● Work to complete
Your copy of the data should match it exactly, except that the pictures are gone.

(Beginning of Records provided)

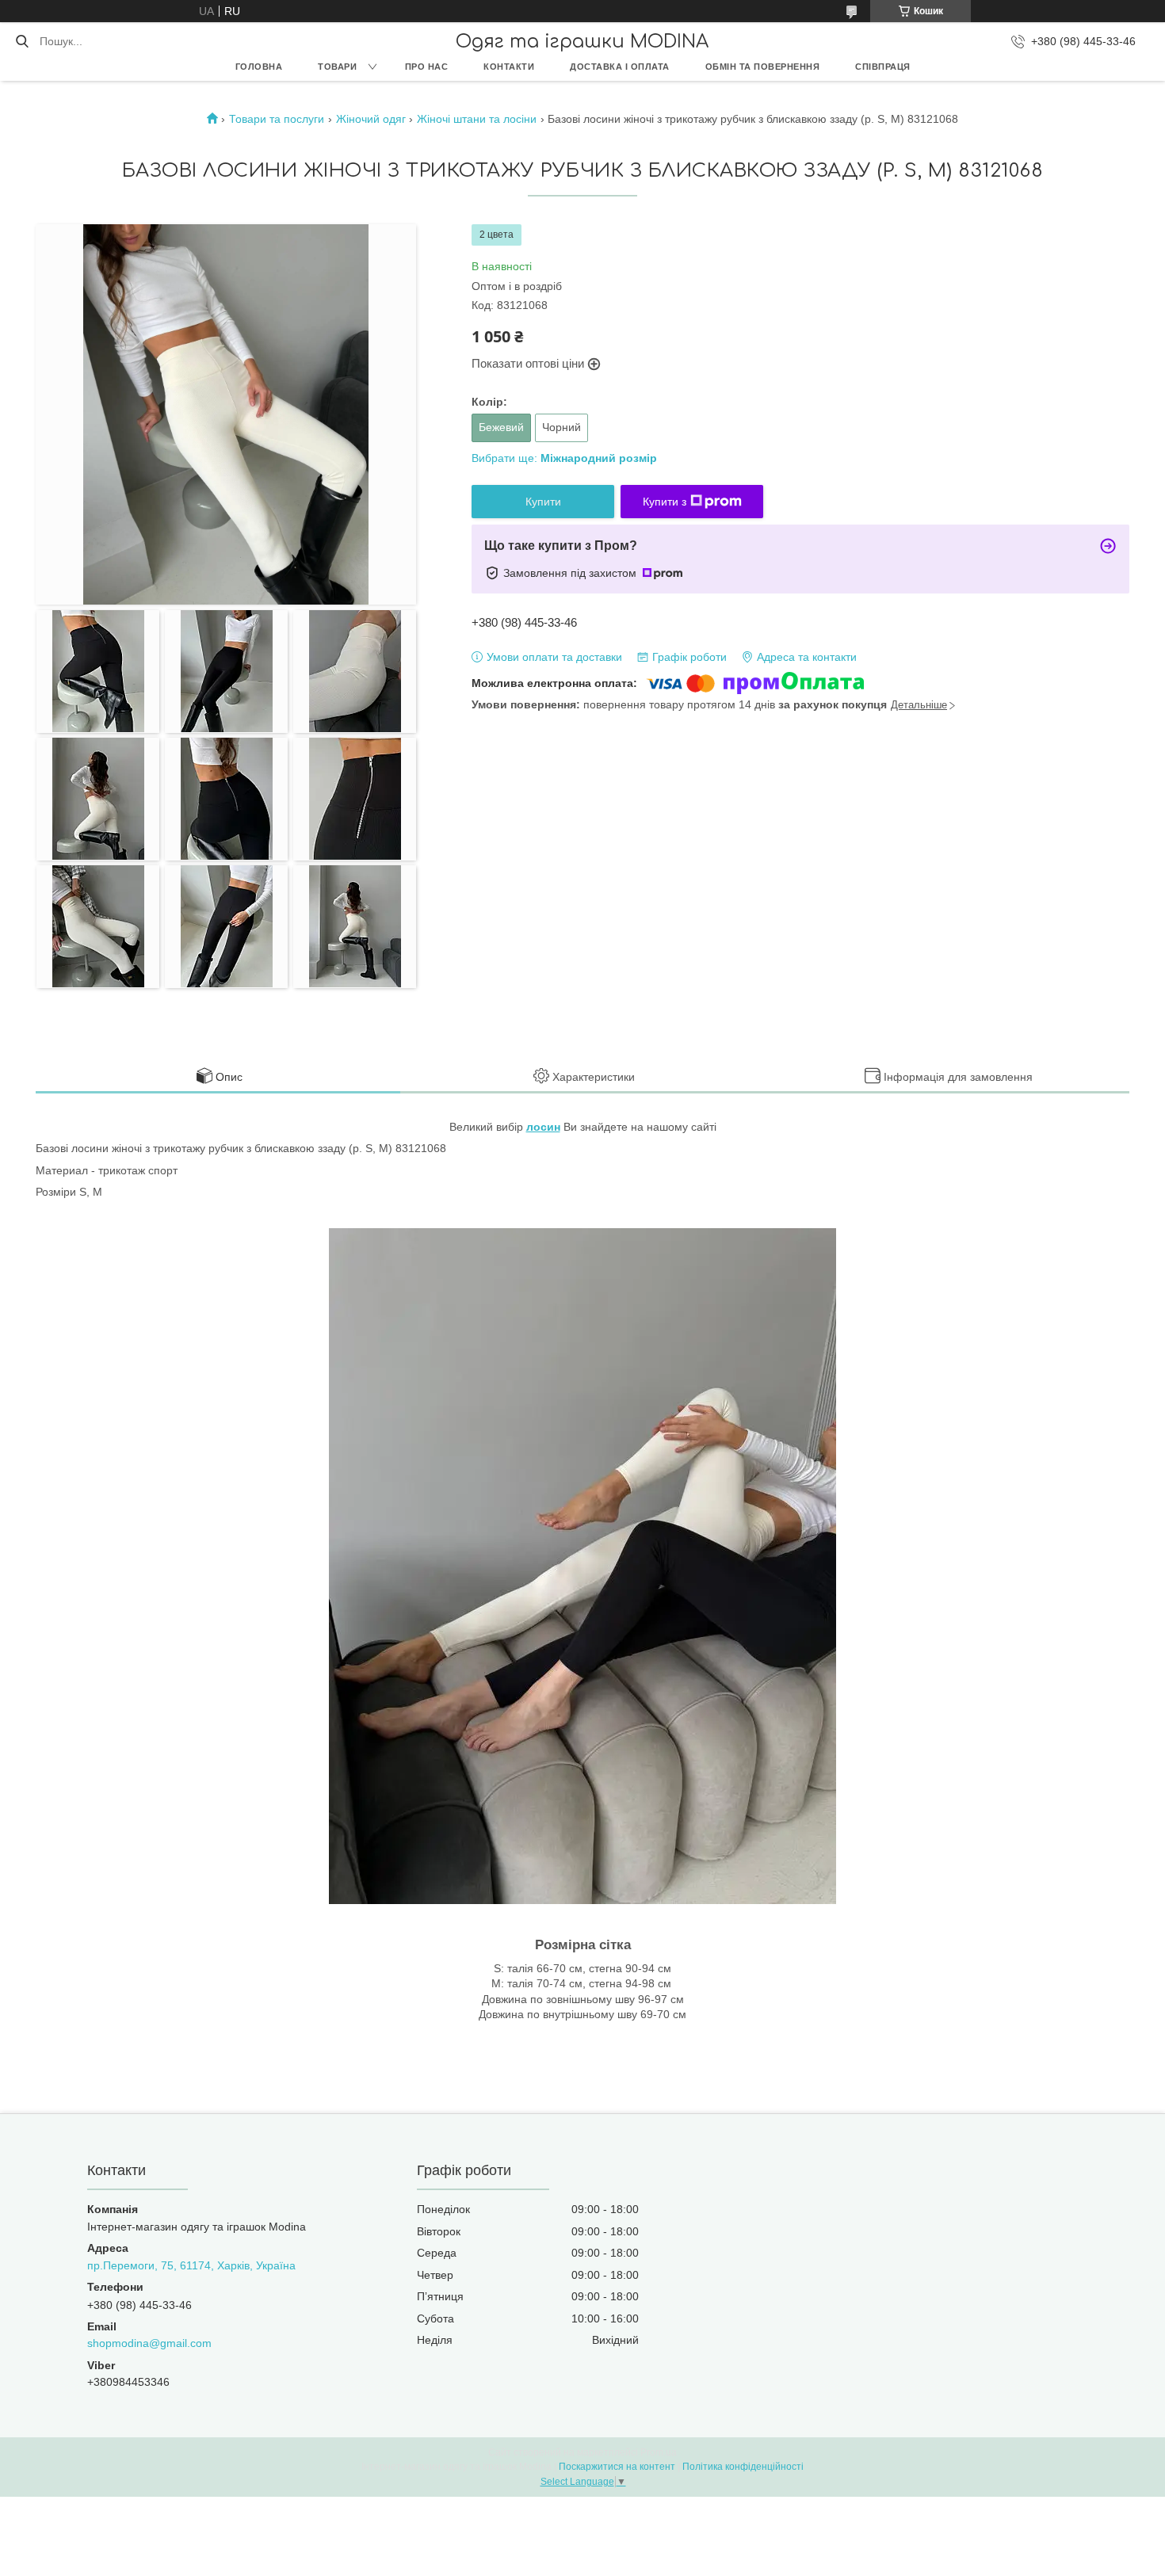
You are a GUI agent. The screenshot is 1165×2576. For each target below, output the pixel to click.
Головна (259, 66)
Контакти (508, 66)
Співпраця (883, 66)
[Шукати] (22, 41)
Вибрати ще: (564, 458)
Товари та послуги (276, 119)
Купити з (664, 501)
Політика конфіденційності (743, 2466)
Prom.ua (658, 2452)
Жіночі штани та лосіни (477, 119)
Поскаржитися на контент (617, 2466)
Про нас (427, 66)
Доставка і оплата (620, 66)
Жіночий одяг (371, 119)
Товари (337, 66)
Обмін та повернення (762, 66)
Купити (543, 501)
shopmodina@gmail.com (149, 2343)
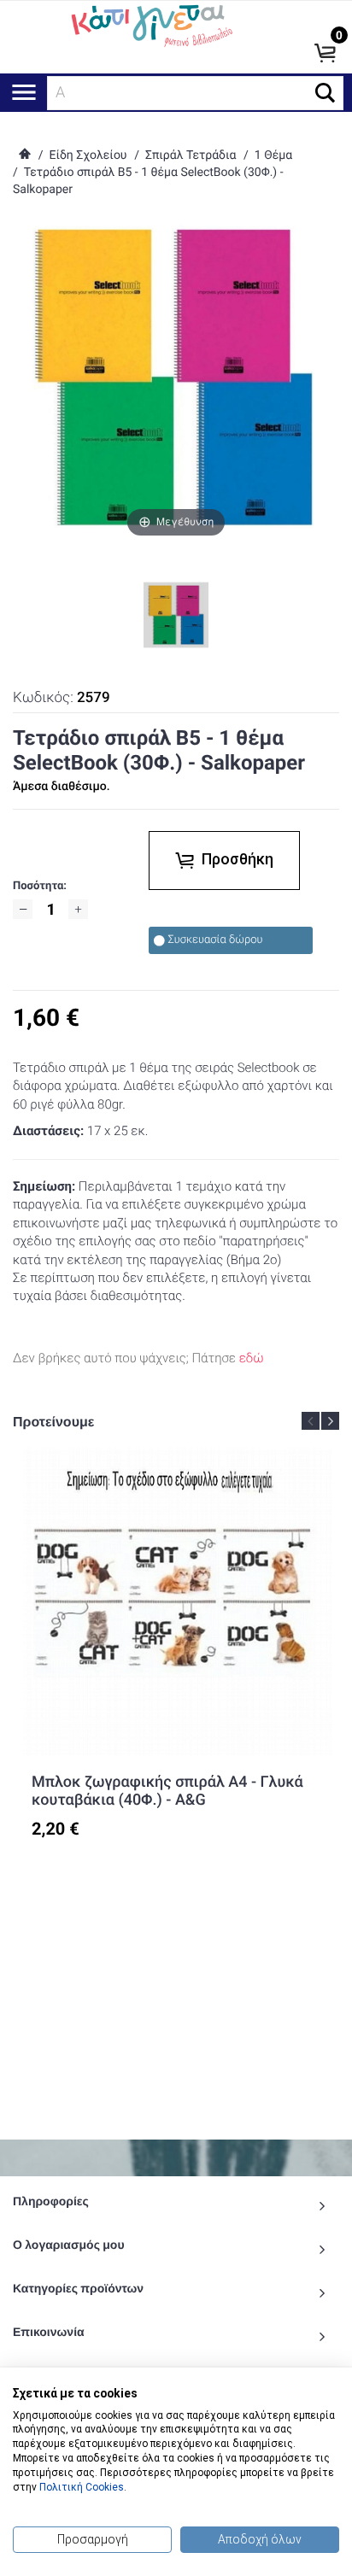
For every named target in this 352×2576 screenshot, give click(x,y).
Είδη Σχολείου (87, 155)
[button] (325, 92)
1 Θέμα (273, 155)
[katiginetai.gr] (149, 24)
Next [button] (330, 1421)
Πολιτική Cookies (81, 2487)
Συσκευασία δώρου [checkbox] (214, 940)
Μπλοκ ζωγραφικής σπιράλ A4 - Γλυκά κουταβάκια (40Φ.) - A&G (167, 1791)
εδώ (251, 1358)
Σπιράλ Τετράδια (190, 155)
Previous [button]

(End of Records provided)

● Reply
You are a GUI agent. The screenshot is 1165×2576. For each target below, output the pixel to click.
Головна (259, 66)
Контакти (508, 66)
Співпраця (883, 66)
[Шукати] (22, 41)
Вибрати ще: (564, 458)
Товари та послуги (276, 119)
Купити з (664, 501)
Політика конфіденційності (743, 2466)
Prom.ua (658, 2452)
Жіночі штани та лосіни (477, 119)
Поскаржитися на контент (617, 2466)
Про нас (427, 66)
Доставка і оплата (620, 66)
Жіночий одяг (371, 119)
Товари (337, 66)
Обмін та повернення (762, 66)
Купити (543, 501)
shopmodina@gmail.com (149, 2343)
For every named target in this 352×2576 screenshot, give click(x,y).
Είδη Σχολείου (87, 155)
[button] (325, 92)
1 Θέμα (273, 155)
[katiginetai.gr] (149, 24)
Next [button] (330, 1421)
Πολιτική Cookies (81, 2487)
Συσκευασία δώρου [checkbox] (214, 940)
Μπλοκ ζωγραφικής σπιράλ A4 - Γλυκά κουταβάκια (40Φ.) - A&G (167, 1791)
εδώ (251, 1358)
Σπιράλ Τετράδια (190, 155)
Previous [button]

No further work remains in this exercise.